You couldn’t get a seat in the Hughes auditorium Monday, as parents, teachers and children presented their case for increased school funding to the City Council. Many people had placards saying “Save our Schools.”
Even the well-publicized Malibu Bay Company development agreement (see separate story) risked being overshadowed when children showered councilmembers with valentines shortly before the presentation by councilmembers Tom Hasse and Joan House.
The children handed out valentines after 12 speakers urged the council to bail out local schools from the worst financial crisis in decades.
The council was asked to commit to giving the Santa Monica-Malibu School District $150,000 for the fiscal year beginning July 1. If the city doesn’t come up with the money, Malibu schools risk losing $400,000-$700,000 in operating funds if the Santa Monica City Council decides it wants to earmark its contribution only for the Santa Monica schools.

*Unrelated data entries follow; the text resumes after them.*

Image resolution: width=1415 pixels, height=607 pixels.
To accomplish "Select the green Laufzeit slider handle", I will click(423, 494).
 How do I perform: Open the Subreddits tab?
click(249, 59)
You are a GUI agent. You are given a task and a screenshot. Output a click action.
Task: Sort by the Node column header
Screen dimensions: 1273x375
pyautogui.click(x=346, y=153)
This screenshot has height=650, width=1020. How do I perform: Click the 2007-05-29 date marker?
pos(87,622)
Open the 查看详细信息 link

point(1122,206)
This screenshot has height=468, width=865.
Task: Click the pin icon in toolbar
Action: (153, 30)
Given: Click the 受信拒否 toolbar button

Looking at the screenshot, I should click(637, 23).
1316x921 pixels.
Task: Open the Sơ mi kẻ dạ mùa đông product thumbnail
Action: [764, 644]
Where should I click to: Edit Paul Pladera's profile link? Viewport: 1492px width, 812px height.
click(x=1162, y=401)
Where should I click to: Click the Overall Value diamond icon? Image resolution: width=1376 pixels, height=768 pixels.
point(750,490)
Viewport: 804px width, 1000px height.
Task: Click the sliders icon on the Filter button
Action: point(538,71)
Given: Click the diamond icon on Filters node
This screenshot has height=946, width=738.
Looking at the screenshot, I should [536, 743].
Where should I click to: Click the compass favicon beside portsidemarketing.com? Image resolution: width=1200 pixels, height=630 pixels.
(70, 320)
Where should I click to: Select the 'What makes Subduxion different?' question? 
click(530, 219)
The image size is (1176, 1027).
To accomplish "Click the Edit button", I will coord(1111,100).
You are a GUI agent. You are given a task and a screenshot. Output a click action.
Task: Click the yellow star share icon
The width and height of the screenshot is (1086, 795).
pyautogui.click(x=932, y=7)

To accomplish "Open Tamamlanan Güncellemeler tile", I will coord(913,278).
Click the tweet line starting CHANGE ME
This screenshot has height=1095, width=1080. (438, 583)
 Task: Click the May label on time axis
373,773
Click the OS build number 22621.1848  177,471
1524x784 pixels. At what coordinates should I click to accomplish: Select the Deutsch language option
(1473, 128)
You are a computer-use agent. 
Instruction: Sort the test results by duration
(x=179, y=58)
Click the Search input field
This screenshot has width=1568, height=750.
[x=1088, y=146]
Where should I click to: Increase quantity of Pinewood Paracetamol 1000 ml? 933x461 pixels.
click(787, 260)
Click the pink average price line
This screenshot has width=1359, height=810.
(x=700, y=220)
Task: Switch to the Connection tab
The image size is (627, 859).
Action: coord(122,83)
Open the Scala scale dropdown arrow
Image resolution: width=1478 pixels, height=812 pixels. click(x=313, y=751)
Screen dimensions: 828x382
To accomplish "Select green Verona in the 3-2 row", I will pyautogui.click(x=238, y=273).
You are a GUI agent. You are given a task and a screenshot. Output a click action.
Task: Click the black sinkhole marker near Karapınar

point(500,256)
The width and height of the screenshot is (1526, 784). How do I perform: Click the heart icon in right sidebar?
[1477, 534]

“For the past 10 years, the city of Santa Monica has given $2 million to $2.5 million to the School District’s general operating fund,” said Webster PTA president Deirdre Roney, speaking on behalf of principals, site governance chairs and PTA presidents of Malibu. “This year they are thinking of giving about $6.5 million to be used by all Santa Monica and Malibu students. The city of Santa Monica knows Malibu is younger, poorer, has more disasters and less of a business tax base. That is why they are only looking to us for $150,000 emergency grant.” Roney said the organizations she represents want to meet with the council and candidates and would mobilize parent voters.
The council was also asked to partner with the district to study problems from a long-range perspective.
“The process of education funding in California is a recipe for disaster,” said Jeff Jennings, chair of the Malibu High School Governance Council. “It is up to the cities to get the job done.”
There were also hints of election year leverage and school district financial mismanagement.
“Local schools are well-run but the district is not,” said Judy Pace, who suggested the city put some strings on its grant.
If funding is approved at the next council meeting, Feb. 28,, it was suggested that perhaps the city’s increased demand for park and recreation facilities might be alleviated through getting district facilities as a means for bailing out the district.
“Since the district doesn’t care how it gets its money, the city might look into the possibility of taking over the Equestrian Center,” said Councilman Tom Hasse, who along with Councilman Harry Barovsky had been on a council committee looking for park space. At its Feb. 28 meeting, the council will also set up a public hearing timetable on the Bay Co. agreement.